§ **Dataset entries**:
════════════════
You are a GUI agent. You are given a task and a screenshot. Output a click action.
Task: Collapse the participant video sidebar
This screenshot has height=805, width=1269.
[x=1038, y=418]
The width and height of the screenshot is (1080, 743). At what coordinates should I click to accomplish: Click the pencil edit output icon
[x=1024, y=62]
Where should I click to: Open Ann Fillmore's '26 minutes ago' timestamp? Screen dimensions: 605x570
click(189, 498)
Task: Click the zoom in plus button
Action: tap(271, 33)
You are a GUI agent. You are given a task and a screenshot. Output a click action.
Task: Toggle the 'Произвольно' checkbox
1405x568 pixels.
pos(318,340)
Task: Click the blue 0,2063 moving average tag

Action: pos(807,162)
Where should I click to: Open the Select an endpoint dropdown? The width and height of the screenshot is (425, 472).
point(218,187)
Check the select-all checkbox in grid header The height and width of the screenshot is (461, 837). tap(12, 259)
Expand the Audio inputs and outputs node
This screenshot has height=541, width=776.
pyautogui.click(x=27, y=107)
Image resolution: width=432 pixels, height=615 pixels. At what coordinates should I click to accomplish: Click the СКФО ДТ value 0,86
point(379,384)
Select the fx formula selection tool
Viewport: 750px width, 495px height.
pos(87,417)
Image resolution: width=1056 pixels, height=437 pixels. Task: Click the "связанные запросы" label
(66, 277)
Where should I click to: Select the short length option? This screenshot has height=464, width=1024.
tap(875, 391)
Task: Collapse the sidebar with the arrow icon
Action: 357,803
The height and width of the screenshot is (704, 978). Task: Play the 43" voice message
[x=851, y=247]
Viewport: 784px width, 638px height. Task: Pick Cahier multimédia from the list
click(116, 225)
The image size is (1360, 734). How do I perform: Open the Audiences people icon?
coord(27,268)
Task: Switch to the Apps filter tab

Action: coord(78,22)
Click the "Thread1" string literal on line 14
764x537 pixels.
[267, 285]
════════════════
Reproduce the data. Match each line exactly.

§ **TASK RESPONSE**:
You are a GUI agent. You are given a task and a screenshot. Output a click action.
Task: Collapse the participant video sidebar
This screenshot has height=805, width=1269.
[x=1038, y=418]
The width and height of the screenshot is (1080, 743). At what coordinates should I click to accomplish: Click the pencil edit output icon
[x=1024, y=62]
Where should I click to: Open Ann Fillmore's '26 minutes ago' timestamp? Screen dimensions: 605x570
click(189, 498)
Task: Click the zoom in plus button
Action: tap(271, 33)
You are a GUI agent. You are given a task and a screenshot. Output a click action.
Task: Toggle the 'Произвольно' checkbox
1405x568 pixels.
pos(318,340)
Task: Click the blue 0,2063 moving average tag

Action: pos(807,162)
Where should I click to: Open the Select an endpoint dropdown? The width and height of the screenshot is (425, 472).
point(218,187)
Check the select-all checkbox in grid header The height and width of the screenshot is (461, 837). tap(12, 259)
Expand the Audio inputs and outputs node
This screenshot has height=541, width=776.
pyautogui.click(x=27, y=107)
Image resolution: width=432 pixels, height=615 pixels. At what coordinates should I click to accomplish: Click the СКФО ДТ value 0,86
point(379,384)
Select the fx formula selection tool
Viewport: 750px width, 495px height.
pos(87,417)
Image resolution: width=1056 pixels, height=437 pixels. Task: Click the "связанные запросы" label
(66, 277)
Where should I click to: Select the short length option? This screenshot has height=464, width=1024.
tap(875, 391)
Task: Collapse the sidebar with the arrow icon
Action: 357,803
The height and width of the screenshot is (704, 978). Task: Play the 43" voice message
[x=851, y=247]
Viewport: 784px width, 638px height. Task: Pick Cahier multimédia from the list
click(116, 225)
The image size is (1360, 734). How do I perform: Open the Audiences people icon?
coord(27,268)
Task: Switch to the Apps filter tab

Action: coord(78,22)
Click the "Thread1" string literal on line 14
764x537 pixels.
[267, 285]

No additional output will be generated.